Ischia, ti avevo lasciata bellissima, quel mattino di ottobre di un mese fa quando l’aliscafo si allontanava da te per portarmi via. Eri Regina, soprattutto allora, quando le orde dei turisti estivi ti avevano lasciata in pace, quasi sola, dopo l’assedio.
Certo d’estate avevi sofferto: le stradine strette, quei pulmini turistici che “volavano” e si sfioravano a ogni curva, battelli e aliscafi sempre pieni di sorrisi, di volti estasiati, di occhi belli che venivano ad ammirarti, per essere coccolati.
Poi venne l’autunno e molti visitatori erano già andati via, tu cominciavi a respirare, a guardarti allo specchio e ti ritrovavi sempre bella, piena di fascino e sorprendente.
Io, invece, arrivai da te in quei giorni di metà ottobre. Era la prima volta che venivo a scoprirti, Ischia. Sì, ero già stato a Capri altre volte, anche a Procida subito dopo la proiezione de Il Postino, perché quel luogo mi aveva stregato, l’ultima apparizione di Massimo (Troisi n.d.r.), quelle case dei pescatori di Corricella tutte sbandate e colorate mi avevano suggerito un sogno che volevo scrivere.
Da te non ero mai approdato, eppure stavi lì, nel tuo caotico silenzio, nella tua serenità disturbata. Sai che non so spiegarmi, ancora, il perché?
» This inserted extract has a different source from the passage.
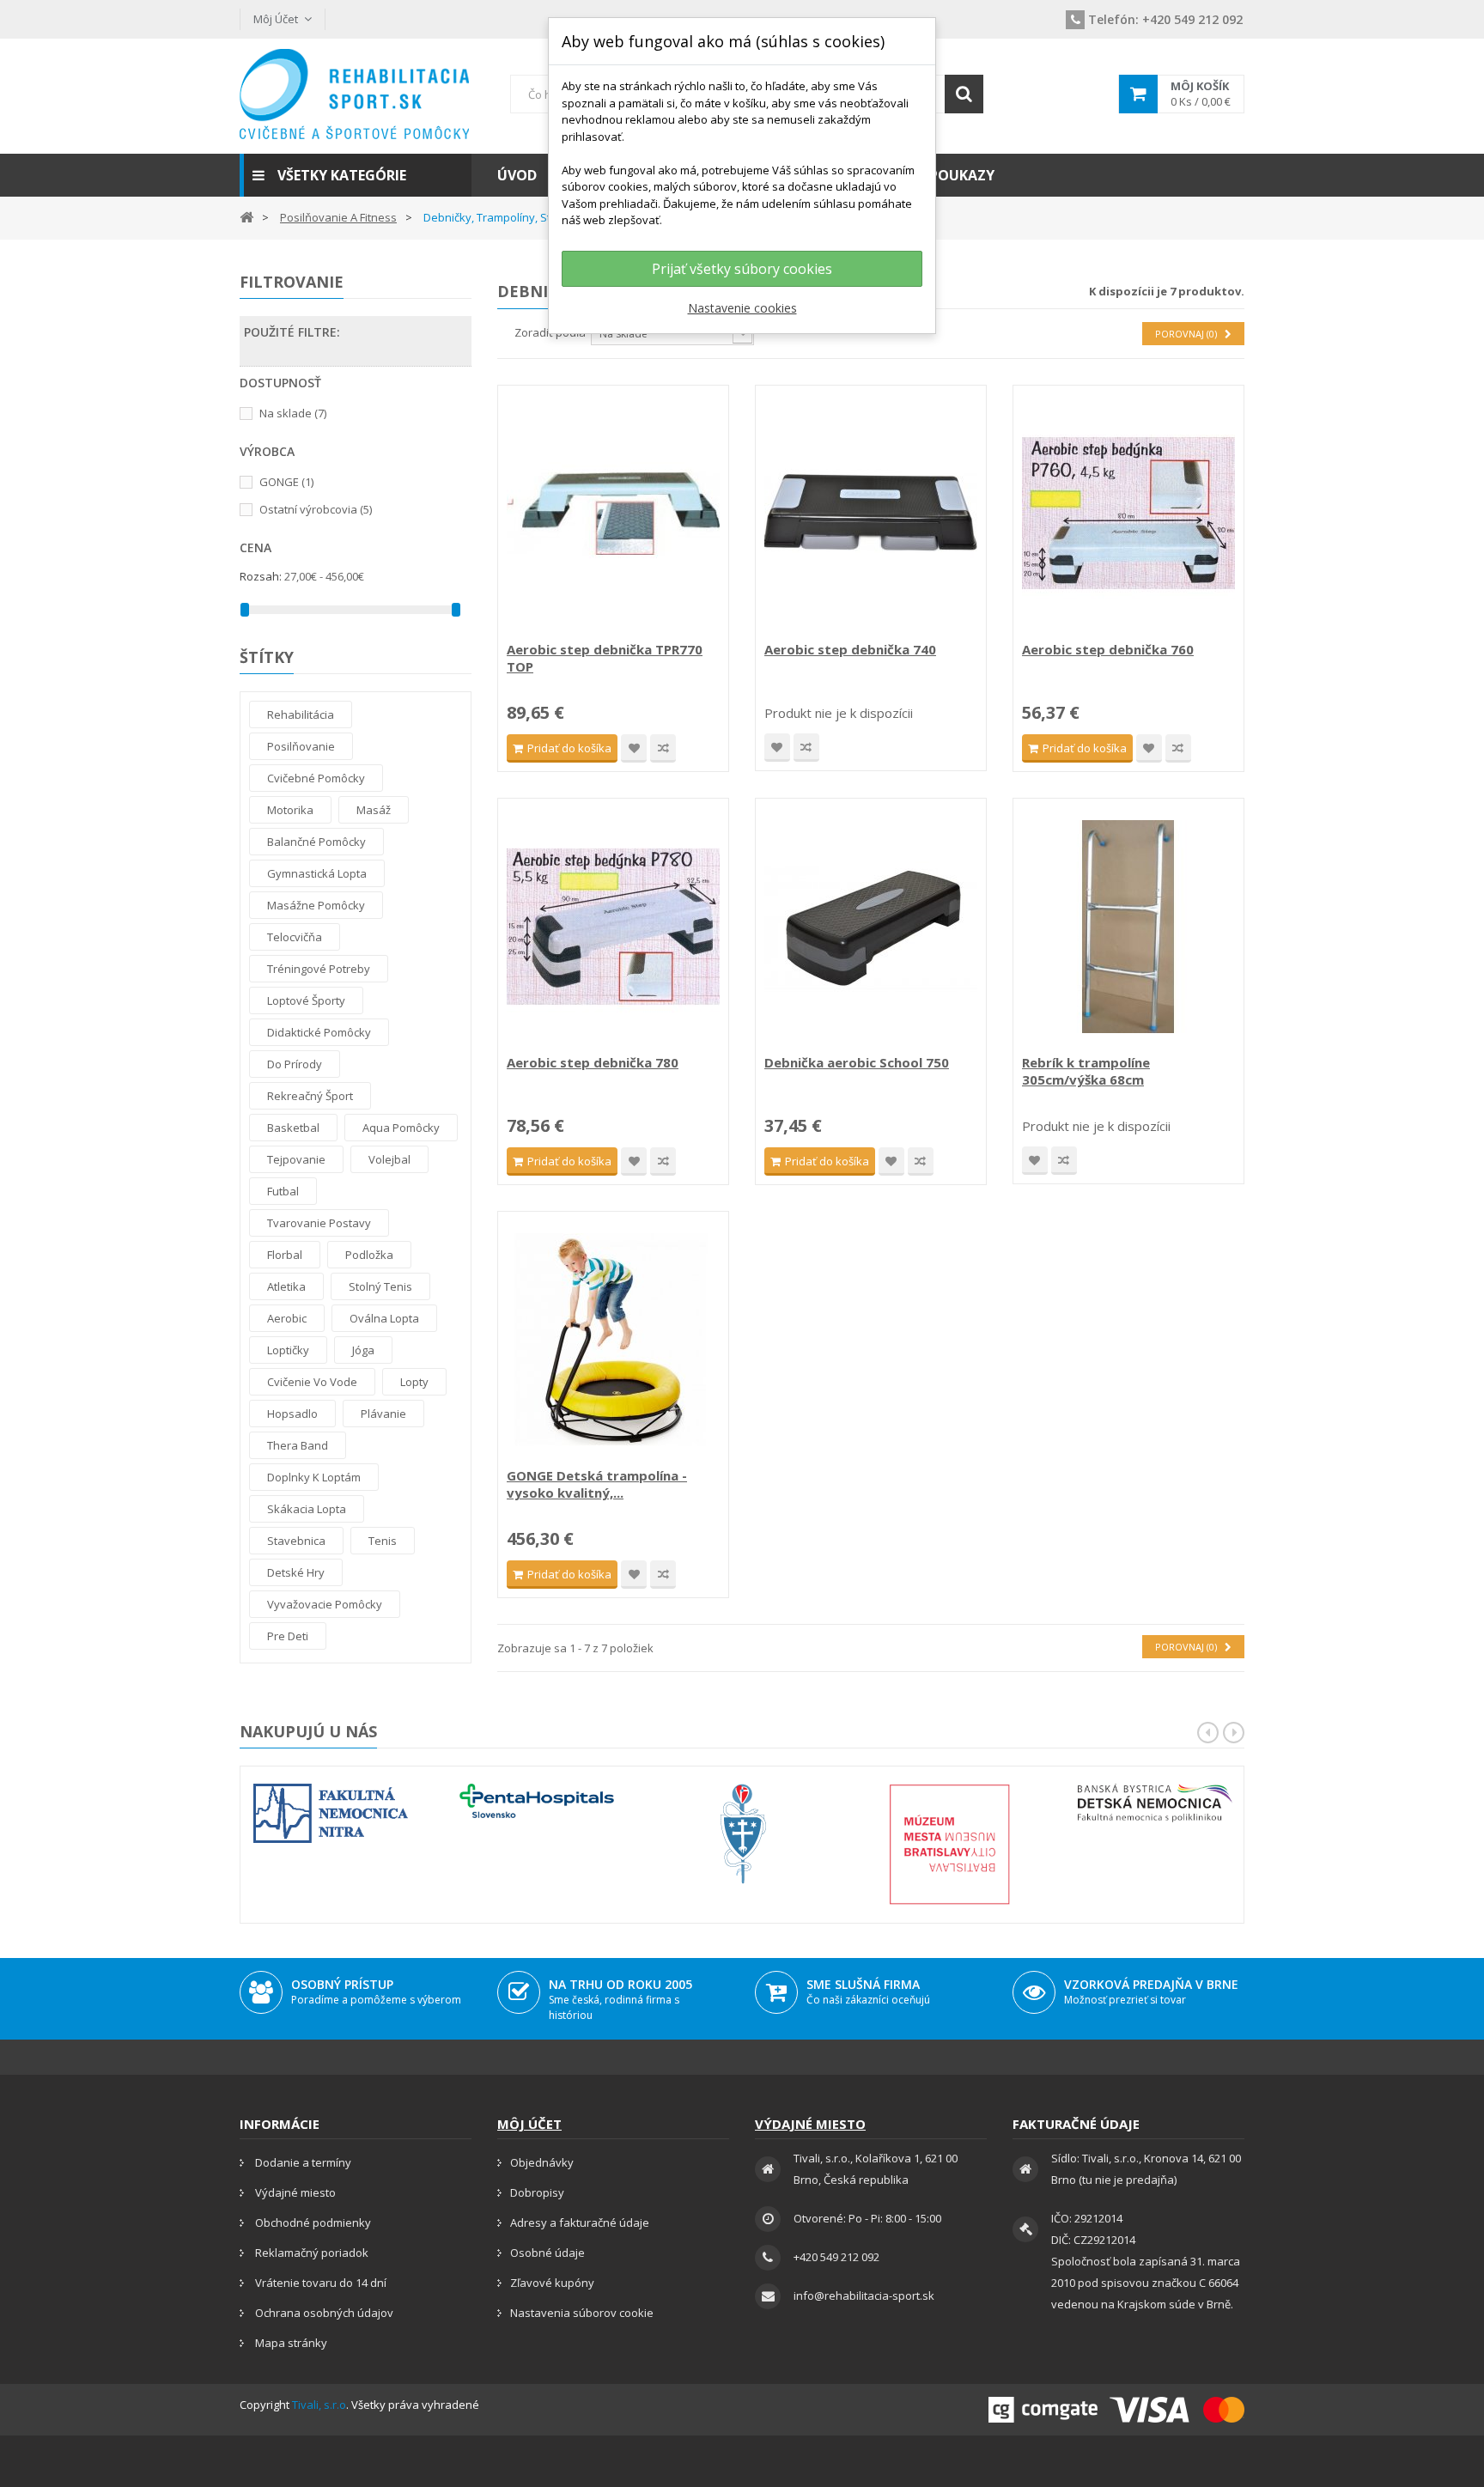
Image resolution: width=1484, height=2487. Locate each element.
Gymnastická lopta (317, 873)
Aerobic (287, 1318)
Voli di gabbiani inseguivano il traghetto: dal faro di Capo Miseno ci hanno accompagnati fino a te forse perché anche loro ti amano, o perché, gelosi, ti vogliono vedere ogni volta che parte e arriva una nave.
Mi hai accolto con quel faro rosso illuminato da un sole splendido, all’ingresso del porto con il verde della montagna, meraviglioso, e qualche pennacchio di vapori che, insospettabile, si sprigiona dal sottosuolo (le fumarole), in continuazione. Che fascino… sai che non ti immaginavo così intrigante!
Pensavo che venissero a trovarti soprattutto quelli dei bagni termali, invece sul molo ho sentito pochi accenti italiani ma tanti diversi; turisti, francesi, spagnoli, tedeschi che avevano sentito parlare o avevano letto della tua Bellezza. Certo il tuo dialetto napoletano (non so se dire ischitano) si faceva sentire, eccome, ma rimane sempre nella piacevolezza di quell’ambiente. Quanta gente ti vuole bene.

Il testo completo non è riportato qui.